# Exercise goal:
Using the records below, transcribe word for word the stretch from the line that contains "Task: Click the 12000 label on price axis" through the line that contains "Select the 最大与ダメー", both end lines included, and nothing else.
>>
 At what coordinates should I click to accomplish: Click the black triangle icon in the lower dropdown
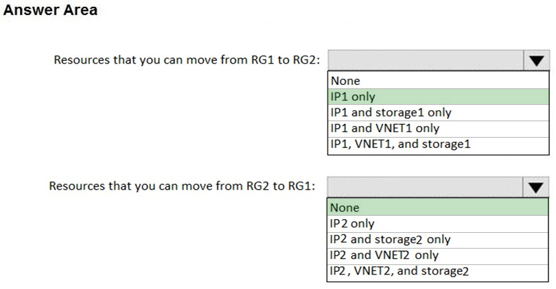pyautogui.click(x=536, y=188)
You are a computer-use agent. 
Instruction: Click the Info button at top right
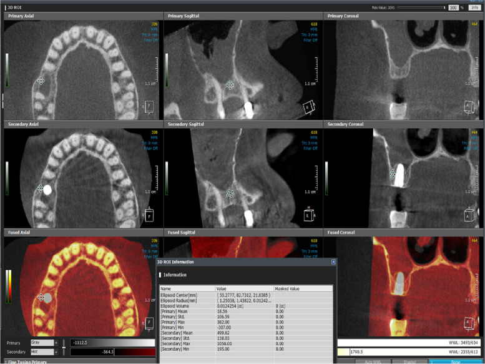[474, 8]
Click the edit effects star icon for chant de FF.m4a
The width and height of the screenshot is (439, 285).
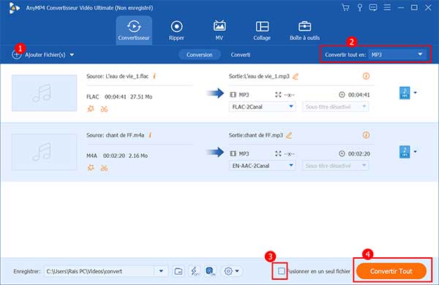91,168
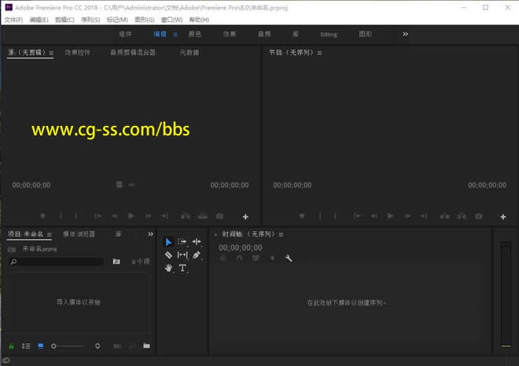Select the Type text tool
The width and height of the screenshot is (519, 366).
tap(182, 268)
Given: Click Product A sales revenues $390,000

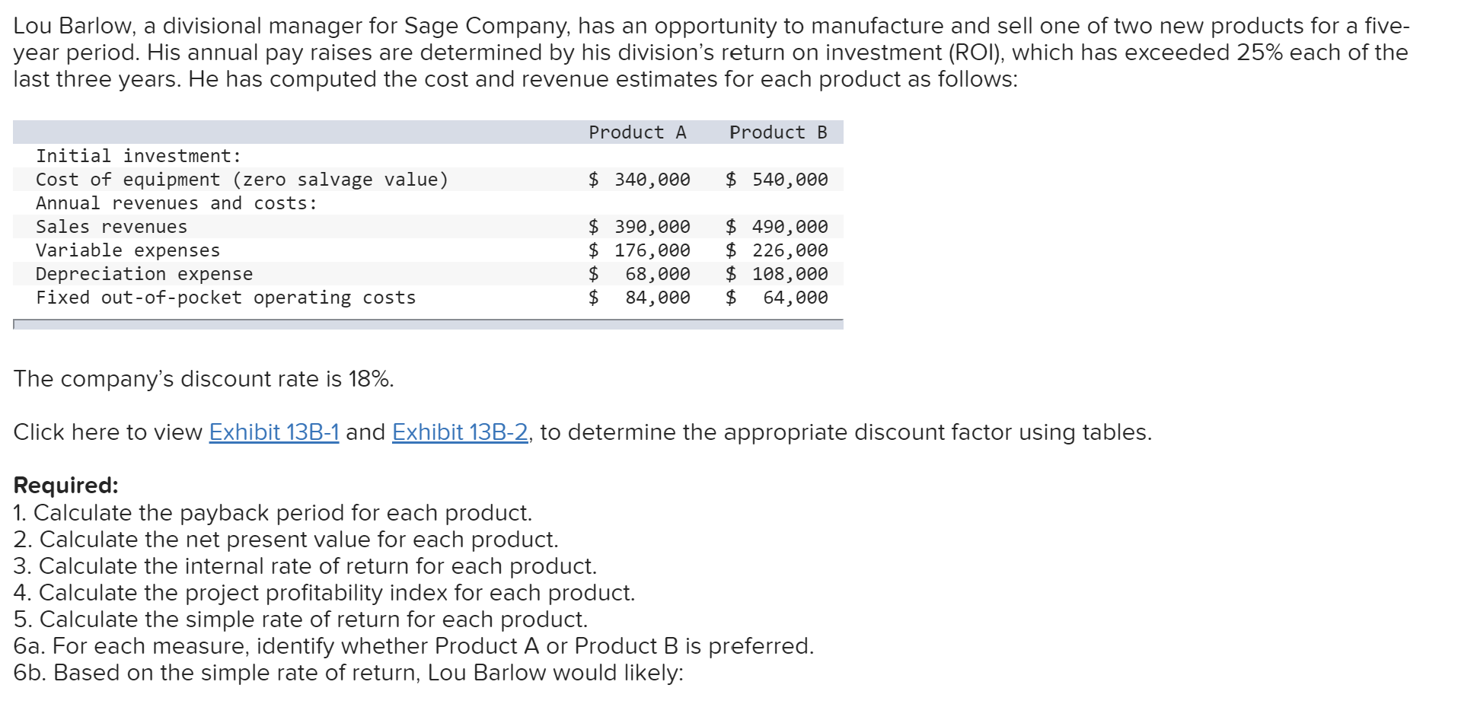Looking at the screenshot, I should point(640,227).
<<
>>
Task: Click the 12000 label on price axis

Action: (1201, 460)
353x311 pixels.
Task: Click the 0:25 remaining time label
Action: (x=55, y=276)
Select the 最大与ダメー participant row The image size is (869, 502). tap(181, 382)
<<
# Written solution:
Task: Click the 12000 label on price axis

Action: (1201, 460)
353x311 pixels.
Task: Click the 0:25 remaining time label
Action: (x=55, y=276)
Select the 最大与ダメー participant row The image size is (869, 502). tap(181, 382)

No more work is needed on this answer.